Written February 2009
There was a tradesman supposed to turn up to give one of my colleagues a hand yesterday, but by three in the afternoon there was still less sign of him than there is of spaghetti sauce on the Turin Shroud.
‘He didn't phone?’ asked Mother Hen, our no-nonsense customer care rep. ‘No excuses? Nothing at all to stop you wondering whether or not he was going to stay true to his word and pull up as promised in his Hiace with his arse sticking out the back of his jeans, as per the Tradesman's Code?’
‘Tradesman's Code, my bollocks,’ says my let-down colleague. ‘When I eventually tracked him down, he claimed his phone was on the blink and anyway he'd lost my number and then a ceiling fell on him’
‘C'mere,’ said Mother Hen, as she is from Cork. ‘That's a bit Irish, isn't it?’
From the options below, please choose the most likely explanation for Mother Hen's application of nationality as a valid indication of attitude towards hard work and thoughtful timekeeping.
(a) Irishmen are really crap at putting up ceilings.
(b) The hauling of a reference to his bollocks into any conversation in the workplace is something only an Irish employee would chance.
(c) Irish people are quite happy to dance precarious steps through life - not turning up when they should, not giving excuses when they should, not caring about the daily timetables of others when they should - if there's a smidgen of a chance they might get away with it. Irish people are cheeky fuckers who hope that having a twinkle in their eye will allow them to be as lazy and feckless as they please. Irish people invented the term ‘Cute Hoor’ and by Jaysus there's no point wasting a good turn of phrase; therefore, it's a matter of national obligation to play the cute hoor as often as you possibly can; other Irish people will indulge you in your efforts! Irish people are starting to notice that the laziness, rudeness and alcoholism once attributed to every other nationality that dared get off a Ryanair plane in Dublin Airport is actually most likely to be found in ourselves. Irish people are rogues, chancers and villains who'd rule the world if only they weren't so weighed down by their mammies' cooking and their inexplicable hatred of teamwork.
We were looking for subbies for our company in the not-so-distant past. One applicant, who got the boss's vote of confidence and therefore the gig, was keen to point out that he was Irish when he first answered our advertisement.
‘I have a funny last name,’ he said. ‘But I'm as Irish as tracksuited drug dealer on the Costa Del Sol. My integrity's so long and voluminous that I have to sweep it out of the way when I go to the toilet.’
Does it surprise you, then, to be told that this earnestly Irish subbie failed to show up for work on the first day, and made up some guff about his van having the flu when we phoned to ask why?

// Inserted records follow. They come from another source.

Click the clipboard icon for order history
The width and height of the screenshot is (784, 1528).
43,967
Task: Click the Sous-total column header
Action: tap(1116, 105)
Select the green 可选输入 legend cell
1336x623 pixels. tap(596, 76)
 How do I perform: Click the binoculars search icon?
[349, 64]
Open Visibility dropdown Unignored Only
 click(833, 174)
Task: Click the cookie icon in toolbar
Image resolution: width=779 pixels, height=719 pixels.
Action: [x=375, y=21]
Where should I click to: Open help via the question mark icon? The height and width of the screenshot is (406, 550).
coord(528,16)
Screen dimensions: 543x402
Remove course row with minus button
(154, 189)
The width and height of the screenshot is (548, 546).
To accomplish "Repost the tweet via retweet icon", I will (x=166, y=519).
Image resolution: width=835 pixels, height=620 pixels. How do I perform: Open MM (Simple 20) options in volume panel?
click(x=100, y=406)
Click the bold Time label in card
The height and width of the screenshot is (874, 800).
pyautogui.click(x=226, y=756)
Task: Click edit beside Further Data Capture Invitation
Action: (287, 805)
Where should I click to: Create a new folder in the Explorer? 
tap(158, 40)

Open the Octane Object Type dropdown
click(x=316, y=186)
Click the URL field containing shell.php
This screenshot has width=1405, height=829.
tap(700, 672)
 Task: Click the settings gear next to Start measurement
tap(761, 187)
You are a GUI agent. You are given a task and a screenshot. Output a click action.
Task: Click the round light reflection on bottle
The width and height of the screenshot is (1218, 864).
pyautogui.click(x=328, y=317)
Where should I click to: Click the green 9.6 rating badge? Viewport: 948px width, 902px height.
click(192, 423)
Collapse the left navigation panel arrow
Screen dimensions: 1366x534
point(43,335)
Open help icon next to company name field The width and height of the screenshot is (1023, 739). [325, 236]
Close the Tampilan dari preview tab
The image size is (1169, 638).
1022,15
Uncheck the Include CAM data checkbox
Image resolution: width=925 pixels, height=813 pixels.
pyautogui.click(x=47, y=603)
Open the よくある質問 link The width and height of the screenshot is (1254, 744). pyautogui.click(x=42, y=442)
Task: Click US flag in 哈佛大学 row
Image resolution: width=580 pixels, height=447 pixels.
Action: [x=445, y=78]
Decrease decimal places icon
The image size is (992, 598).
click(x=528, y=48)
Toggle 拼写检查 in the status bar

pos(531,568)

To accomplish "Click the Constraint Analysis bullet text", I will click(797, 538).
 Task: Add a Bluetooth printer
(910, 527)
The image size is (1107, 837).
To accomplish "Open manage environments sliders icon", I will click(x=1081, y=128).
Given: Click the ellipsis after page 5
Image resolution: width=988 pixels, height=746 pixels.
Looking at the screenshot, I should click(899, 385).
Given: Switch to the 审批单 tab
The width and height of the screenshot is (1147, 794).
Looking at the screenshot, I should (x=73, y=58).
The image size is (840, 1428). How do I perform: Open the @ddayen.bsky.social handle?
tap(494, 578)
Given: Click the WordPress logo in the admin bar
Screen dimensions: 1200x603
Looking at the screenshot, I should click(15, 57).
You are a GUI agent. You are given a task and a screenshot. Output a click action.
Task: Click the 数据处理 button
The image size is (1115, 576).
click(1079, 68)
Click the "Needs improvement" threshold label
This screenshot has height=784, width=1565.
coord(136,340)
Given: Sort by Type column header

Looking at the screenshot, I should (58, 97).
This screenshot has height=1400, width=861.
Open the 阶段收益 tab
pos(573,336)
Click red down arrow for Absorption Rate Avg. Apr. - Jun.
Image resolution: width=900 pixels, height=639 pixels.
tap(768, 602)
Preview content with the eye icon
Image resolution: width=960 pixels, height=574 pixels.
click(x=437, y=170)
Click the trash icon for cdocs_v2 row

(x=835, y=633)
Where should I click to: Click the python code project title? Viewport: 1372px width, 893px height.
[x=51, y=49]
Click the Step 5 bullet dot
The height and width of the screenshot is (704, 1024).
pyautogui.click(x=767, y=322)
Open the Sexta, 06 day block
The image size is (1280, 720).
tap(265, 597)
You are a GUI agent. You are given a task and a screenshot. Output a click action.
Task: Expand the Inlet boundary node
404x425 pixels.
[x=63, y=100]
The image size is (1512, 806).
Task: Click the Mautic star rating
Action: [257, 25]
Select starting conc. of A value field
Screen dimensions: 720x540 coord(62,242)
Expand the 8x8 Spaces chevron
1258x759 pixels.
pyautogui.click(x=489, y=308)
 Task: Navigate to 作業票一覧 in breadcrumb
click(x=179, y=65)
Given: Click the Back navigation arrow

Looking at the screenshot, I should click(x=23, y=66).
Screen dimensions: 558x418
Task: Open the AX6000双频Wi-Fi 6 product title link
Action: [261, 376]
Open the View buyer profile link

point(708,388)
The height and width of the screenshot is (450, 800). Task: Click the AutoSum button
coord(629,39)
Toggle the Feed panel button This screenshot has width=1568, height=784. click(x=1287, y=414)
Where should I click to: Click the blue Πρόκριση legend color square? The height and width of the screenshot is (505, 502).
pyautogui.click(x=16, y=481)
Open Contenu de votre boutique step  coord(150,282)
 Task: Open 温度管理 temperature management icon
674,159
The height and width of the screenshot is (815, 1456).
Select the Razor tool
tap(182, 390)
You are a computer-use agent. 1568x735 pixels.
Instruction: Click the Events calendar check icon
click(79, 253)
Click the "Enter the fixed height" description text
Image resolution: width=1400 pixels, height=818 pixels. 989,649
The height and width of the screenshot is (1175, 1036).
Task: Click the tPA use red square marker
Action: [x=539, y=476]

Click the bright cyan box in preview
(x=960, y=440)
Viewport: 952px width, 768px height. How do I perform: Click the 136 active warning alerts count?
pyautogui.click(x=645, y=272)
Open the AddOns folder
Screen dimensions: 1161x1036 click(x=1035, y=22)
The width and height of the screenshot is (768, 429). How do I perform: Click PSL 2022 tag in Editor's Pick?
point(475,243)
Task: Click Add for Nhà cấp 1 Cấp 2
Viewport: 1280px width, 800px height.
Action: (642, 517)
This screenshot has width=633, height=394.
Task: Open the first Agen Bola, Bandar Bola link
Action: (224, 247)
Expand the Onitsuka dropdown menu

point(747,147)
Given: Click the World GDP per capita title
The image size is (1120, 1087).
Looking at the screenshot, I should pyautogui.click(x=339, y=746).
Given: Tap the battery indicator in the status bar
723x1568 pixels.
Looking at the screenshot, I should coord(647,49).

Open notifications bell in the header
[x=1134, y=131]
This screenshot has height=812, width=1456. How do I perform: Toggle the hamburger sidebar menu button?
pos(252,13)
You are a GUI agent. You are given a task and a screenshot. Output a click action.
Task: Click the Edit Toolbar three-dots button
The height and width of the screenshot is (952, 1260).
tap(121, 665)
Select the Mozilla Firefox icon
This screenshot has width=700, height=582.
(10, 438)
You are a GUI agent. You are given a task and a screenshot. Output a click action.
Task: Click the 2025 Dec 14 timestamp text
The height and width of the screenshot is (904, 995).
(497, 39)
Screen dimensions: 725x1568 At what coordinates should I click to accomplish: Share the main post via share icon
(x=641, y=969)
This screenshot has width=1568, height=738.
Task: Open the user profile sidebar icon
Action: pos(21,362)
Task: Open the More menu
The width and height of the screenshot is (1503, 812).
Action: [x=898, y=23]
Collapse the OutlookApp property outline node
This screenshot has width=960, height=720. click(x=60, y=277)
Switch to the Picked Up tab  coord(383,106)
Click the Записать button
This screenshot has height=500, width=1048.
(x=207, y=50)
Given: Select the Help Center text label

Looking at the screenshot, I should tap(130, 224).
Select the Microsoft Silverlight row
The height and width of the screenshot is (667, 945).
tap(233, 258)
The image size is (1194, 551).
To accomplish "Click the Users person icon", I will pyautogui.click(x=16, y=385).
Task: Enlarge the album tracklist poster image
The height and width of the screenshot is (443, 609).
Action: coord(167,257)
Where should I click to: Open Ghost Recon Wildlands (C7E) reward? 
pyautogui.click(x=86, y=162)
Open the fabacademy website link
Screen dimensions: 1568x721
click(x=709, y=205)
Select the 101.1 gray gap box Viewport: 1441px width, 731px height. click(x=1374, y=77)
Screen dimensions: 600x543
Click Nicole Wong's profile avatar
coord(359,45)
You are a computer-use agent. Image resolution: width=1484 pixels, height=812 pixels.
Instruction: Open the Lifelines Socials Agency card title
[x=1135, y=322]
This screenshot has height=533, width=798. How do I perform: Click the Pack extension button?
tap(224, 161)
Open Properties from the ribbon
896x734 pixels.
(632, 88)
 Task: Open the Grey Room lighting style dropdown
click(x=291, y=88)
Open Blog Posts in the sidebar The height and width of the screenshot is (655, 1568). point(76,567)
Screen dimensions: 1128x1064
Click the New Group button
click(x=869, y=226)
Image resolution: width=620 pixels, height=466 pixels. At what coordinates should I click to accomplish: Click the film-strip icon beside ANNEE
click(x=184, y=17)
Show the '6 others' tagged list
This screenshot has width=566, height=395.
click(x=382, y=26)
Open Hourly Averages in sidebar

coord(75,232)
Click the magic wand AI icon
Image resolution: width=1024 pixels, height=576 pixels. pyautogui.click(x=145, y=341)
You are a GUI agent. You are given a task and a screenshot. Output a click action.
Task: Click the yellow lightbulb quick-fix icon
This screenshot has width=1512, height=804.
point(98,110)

Does it fuck! We all know what it means to do something that's a bit Irish. We all know we're supposed to roll our eyes and smile when Irish things happen to Irish people. But holy God, I can't imagine us putting up with that Irishness for much longer, not when there's barely a job to scrap over and we're fecking the peelings into the stew along with the spuds. Perhaps what Mother Hen should have said was, ‘That's a bit Celtic Tiger, isn't it?’ Meaning the attitude that the country owes you a good time and a sun holiday every season just because there's an extra couple of SUVs on the road?
Hopefully. Because if the strength of our character can be dismissed with a mildly self-deprecating comment and a shrug, this recession's going to knock more than the regulation seven shades of shite out of us.
Hmm. Can you tell I'm cranky waiting for the plumber to show up. It's been two fucking weeks, like!